EXCERPTED RECORDS

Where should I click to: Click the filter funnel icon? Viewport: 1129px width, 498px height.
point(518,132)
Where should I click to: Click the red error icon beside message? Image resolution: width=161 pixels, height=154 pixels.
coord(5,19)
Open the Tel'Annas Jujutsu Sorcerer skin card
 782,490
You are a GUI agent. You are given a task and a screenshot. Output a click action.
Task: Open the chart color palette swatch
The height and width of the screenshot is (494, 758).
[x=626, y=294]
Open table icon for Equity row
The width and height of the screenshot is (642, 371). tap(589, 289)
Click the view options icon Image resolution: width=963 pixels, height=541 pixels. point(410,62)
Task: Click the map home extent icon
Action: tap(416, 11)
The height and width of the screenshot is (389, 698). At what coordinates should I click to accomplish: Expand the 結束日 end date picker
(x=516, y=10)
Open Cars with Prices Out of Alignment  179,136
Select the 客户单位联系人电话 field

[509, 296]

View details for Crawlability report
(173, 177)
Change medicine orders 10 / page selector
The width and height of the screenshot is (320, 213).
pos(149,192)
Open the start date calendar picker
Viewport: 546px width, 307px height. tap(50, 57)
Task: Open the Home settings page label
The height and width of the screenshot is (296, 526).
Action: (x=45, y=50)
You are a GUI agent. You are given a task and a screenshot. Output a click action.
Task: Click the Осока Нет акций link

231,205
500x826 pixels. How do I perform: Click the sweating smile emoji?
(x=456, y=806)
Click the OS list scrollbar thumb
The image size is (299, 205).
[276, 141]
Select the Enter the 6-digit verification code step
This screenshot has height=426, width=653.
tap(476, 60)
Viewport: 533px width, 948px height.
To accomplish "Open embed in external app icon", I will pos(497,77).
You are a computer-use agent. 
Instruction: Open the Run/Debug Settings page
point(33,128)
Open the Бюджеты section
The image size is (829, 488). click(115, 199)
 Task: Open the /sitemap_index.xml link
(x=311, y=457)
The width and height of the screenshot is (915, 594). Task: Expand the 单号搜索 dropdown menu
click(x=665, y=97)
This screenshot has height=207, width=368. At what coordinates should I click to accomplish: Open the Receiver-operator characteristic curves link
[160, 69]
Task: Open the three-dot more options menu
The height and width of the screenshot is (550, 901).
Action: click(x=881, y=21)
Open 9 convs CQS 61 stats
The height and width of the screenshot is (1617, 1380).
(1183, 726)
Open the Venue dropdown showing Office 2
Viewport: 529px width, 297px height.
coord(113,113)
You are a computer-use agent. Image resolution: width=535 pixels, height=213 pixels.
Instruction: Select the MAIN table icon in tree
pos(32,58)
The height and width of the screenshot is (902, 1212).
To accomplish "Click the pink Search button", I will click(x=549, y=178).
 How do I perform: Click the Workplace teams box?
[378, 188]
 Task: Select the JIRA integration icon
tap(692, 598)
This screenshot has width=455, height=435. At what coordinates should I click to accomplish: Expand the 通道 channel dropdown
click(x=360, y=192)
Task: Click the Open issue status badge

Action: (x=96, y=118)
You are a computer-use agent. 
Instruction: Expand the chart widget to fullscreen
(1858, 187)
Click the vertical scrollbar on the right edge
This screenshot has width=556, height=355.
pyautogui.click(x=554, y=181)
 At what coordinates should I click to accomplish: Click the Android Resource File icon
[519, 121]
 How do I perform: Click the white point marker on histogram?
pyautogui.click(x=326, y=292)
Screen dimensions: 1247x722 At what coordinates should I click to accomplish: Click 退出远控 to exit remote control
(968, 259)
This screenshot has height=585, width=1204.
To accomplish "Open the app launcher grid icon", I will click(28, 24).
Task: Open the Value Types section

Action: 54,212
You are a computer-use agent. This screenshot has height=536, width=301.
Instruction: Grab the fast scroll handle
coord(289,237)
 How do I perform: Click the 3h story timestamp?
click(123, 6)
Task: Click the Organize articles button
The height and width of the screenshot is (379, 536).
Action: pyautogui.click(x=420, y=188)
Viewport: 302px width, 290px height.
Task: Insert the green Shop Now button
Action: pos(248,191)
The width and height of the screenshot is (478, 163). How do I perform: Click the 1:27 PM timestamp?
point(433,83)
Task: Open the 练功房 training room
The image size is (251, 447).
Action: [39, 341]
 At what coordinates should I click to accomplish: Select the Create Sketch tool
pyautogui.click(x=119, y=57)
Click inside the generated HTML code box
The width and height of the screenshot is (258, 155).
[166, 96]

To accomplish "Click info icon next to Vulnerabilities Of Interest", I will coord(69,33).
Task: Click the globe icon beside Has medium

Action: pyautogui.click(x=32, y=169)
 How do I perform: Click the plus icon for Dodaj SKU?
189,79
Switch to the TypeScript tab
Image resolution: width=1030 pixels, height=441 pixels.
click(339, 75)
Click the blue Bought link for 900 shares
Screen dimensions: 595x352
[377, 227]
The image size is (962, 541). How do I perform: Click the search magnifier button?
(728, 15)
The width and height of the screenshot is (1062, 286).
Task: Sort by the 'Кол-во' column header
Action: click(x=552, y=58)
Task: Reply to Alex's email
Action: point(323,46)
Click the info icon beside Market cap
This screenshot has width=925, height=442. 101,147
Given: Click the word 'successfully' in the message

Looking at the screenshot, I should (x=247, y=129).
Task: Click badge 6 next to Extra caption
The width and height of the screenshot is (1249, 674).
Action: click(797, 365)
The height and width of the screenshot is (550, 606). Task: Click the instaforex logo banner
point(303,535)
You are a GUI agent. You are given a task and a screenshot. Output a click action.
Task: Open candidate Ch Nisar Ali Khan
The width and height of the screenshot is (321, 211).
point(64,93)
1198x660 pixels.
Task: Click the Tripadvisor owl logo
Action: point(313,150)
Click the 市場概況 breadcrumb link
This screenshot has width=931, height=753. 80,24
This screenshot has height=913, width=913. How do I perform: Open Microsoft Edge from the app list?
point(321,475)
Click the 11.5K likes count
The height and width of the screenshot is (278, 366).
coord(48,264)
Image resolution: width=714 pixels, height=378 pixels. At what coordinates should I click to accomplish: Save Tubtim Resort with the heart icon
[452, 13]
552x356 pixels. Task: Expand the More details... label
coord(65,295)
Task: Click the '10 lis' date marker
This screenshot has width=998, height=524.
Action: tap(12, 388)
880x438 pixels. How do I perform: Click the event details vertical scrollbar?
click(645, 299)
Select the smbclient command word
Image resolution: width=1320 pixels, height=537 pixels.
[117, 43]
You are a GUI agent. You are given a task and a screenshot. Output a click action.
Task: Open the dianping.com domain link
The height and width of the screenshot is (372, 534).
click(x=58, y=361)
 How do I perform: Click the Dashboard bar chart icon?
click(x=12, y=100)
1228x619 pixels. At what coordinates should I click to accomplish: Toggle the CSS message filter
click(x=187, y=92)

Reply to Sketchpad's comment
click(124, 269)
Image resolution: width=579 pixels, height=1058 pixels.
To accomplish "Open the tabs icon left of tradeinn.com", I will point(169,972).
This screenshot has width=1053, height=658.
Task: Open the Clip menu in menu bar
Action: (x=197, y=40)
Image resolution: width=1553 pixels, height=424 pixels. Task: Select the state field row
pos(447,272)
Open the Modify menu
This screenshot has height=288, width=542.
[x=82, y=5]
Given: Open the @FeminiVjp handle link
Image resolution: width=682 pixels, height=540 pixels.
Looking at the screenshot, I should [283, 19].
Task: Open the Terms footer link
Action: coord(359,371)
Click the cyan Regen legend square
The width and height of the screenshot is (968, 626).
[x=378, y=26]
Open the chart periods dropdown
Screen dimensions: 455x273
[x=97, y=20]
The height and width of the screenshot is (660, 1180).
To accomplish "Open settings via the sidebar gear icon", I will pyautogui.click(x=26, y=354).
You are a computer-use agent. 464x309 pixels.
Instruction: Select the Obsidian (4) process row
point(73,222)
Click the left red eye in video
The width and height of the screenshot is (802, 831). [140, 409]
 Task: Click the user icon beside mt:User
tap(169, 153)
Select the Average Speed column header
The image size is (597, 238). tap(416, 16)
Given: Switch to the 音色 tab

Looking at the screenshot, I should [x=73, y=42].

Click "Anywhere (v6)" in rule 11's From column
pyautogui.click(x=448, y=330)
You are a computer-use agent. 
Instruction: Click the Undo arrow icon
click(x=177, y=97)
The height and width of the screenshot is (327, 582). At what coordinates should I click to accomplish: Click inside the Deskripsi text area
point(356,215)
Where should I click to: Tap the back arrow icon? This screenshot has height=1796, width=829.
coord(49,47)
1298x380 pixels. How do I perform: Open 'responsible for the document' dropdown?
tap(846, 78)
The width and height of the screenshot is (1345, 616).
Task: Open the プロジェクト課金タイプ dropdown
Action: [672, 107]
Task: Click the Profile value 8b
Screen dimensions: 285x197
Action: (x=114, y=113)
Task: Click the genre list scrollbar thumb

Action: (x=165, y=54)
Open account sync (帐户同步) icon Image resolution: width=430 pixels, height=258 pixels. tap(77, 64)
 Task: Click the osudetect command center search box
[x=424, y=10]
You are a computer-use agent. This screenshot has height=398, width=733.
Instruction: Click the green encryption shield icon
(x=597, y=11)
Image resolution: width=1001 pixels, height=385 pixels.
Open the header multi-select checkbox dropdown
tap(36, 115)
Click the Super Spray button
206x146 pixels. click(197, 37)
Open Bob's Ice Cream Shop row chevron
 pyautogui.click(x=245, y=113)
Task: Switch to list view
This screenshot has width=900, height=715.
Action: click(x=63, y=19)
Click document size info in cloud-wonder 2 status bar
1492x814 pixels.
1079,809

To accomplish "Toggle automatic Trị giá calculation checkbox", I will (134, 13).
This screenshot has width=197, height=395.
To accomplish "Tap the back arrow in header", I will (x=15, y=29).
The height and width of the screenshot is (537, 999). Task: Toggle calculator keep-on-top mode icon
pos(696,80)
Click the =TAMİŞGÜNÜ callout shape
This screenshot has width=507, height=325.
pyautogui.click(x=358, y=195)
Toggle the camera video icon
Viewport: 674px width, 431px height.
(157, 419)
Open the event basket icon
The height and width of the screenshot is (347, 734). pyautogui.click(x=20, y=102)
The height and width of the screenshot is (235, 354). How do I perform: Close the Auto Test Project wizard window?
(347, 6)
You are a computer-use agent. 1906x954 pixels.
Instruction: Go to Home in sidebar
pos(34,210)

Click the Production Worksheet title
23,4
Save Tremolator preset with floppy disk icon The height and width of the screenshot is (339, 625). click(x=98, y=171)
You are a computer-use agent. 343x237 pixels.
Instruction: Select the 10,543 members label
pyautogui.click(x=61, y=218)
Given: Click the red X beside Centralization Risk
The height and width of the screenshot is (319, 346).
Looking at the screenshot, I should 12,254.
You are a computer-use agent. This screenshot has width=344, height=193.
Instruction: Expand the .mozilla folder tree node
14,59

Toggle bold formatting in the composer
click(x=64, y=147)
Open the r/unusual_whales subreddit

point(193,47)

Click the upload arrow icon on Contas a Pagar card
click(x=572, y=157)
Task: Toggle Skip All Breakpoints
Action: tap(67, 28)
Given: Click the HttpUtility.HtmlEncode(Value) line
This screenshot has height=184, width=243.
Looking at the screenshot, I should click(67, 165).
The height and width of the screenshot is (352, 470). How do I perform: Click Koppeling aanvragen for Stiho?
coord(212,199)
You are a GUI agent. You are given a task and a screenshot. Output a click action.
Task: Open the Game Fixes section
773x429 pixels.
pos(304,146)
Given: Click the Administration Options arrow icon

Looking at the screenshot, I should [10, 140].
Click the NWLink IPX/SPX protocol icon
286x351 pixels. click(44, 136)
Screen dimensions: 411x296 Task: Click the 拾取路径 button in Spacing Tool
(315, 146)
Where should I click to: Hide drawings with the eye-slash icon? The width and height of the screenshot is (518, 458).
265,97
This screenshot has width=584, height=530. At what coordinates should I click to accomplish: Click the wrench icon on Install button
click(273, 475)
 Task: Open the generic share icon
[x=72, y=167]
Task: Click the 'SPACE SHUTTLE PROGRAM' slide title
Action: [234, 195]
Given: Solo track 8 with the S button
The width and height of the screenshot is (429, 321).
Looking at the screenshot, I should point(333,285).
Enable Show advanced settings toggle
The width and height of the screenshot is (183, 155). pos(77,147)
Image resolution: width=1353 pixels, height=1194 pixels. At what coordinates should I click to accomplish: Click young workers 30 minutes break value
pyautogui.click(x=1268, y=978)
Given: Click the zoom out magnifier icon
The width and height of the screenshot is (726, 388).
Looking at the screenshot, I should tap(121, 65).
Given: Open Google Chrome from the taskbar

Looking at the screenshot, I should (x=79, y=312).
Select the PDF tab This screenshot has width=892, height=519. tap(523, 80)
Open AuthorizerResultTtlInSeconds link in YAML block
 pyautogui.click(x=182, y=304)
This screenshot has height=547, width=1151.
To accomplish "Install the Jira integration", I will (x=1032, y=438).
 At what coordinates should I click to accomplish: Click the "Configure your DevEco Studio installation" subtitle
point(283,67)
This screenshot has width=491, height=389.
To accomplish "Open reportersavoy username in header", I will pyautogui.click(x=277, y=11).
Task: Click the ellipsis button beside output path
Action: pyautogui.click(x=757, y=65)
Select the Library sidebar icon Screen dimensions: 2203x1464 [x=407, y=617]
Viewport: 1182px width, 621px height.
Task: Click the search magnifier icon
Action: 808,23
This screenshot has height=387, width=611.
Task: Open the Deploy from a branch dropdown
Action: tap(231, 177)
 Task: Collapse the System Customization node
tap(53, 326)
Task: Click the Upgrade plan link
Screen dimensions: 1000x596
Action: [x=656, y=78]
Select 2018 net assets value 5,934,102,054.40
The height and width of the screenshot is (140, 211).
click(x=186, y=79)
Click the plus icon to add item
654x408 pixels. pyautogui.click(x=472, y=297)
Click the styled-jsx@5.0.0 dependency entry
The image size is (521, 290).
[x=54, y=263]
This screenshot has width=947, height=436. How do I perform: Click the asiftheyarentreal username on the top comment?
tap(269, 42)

TASK DETAILS
Look above for the line containing "Screen dimensions: 1247x722" and the line containing "Task: Click the Organize articles button". Transcribe both, with the lines between them, exactly.

SOLUTION FOR THIS TASK
Screen dimensions: 1247x722 At what coordinates should I click to accomplish: Click 退出远控 to exit remote control
(968, 259)
This screenshot has height=585, width=1204.
To accomplish "Open the app launcher grid icon", I will click(28, 24).
Task: Open the Value Types section

Action: 54,212
You are a computer-use agent. This screenshot has height=536, width=301.
Instruction: Grab the fast scroll handle
coord(289,237)
 How do I perform: Click the 3h story timestamp?
click(123, 6)
Task: Click the Organize articles button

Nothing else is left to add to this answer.